Jeesdev

Event-based server architecture

Kuvis

22.11.2018 12:10:49

What's the right way to do multithreading? There's not one single answer to this as every program has it's specific needs and purposes. But on a per-program basis, one approach will probably be better than another.

Game developers not working on high-end engines rarely have to worry much about multithreading. Even if a game is multithreaded, at the core most games' logic is single-threaded.

For instance, if your game has a dedicated rendering thread, your previous frame might be getting rendered while you simulate the current one on the main thread. But what you're doing is you're just replicating the relevant data from the main thread for use by the render thread, thus not affecting the actual game logic, which remains single-threaded.

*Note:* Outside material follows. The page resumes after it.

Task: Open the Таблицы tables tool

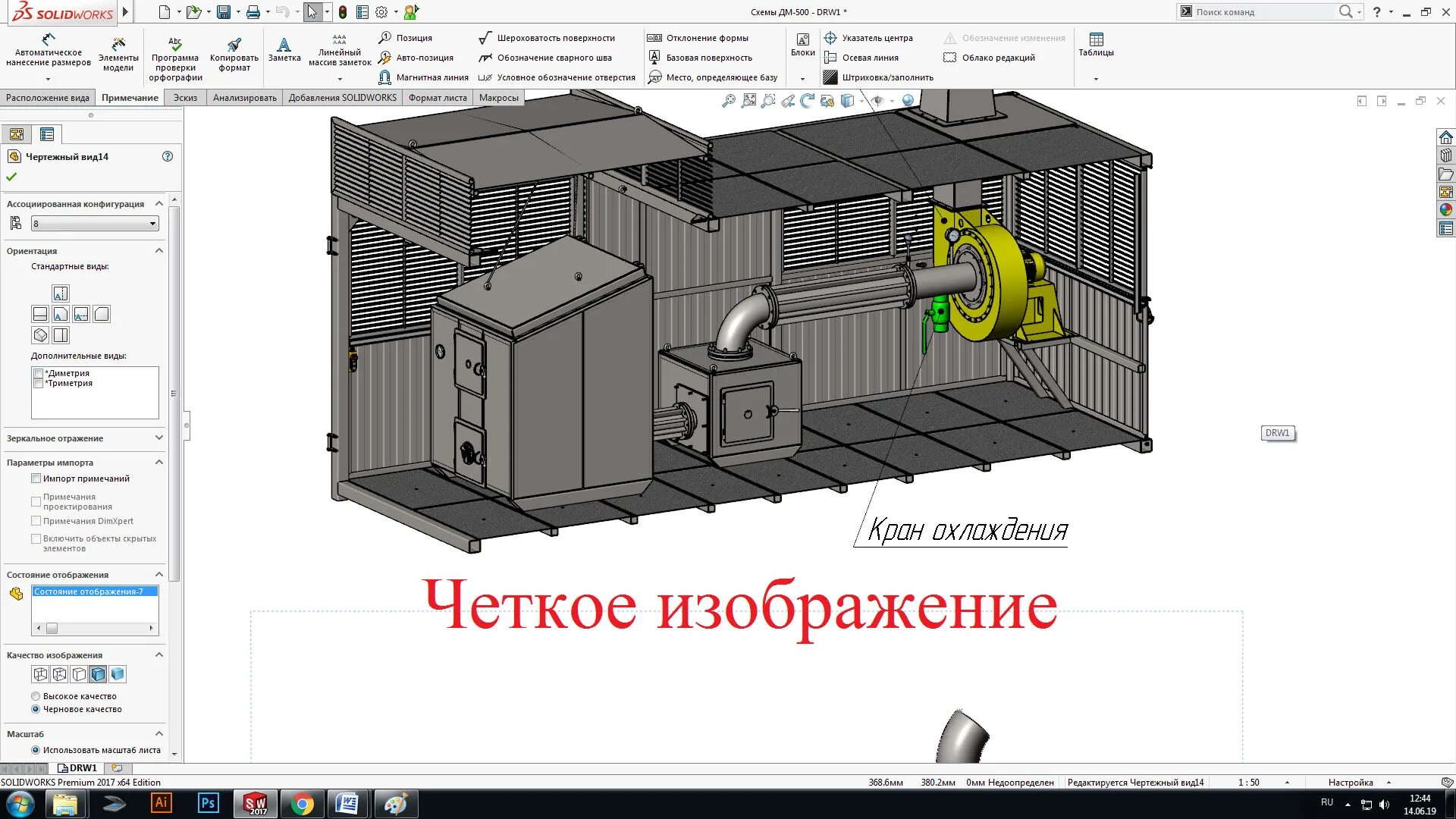Action: 1097,45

For another example, your physics system might parallelize a for-loop to multiple threads, all of which are synchronized at the end of the loop. This also does not change your game's logic from single- to multithreaded, you're just iterating some loops faster by parallelizing them.

There's a reason the above two examples are common in games, and it is that they are easy to program for, while getting some of the benefits of dividing work to multiple threads. When all of the real logic happens on a single thread of execution, the control flow is predictable and easy to understand. It might also be more efficient than a truly multithreaded alternative, in case the multithreading is done badly, or the algorithm is not suitable for threading.

Networking and threads

While you can well write a game using just a single thread, writing network code without threads is more difficult. This is because in network programming many blocking calls are used, such as poll() or recvfrom(). Usually, we want a thread to sit there and wait until network messages or new connections arrive. But a sleeping thread cannot do much else, so the other logic must happen on another thread.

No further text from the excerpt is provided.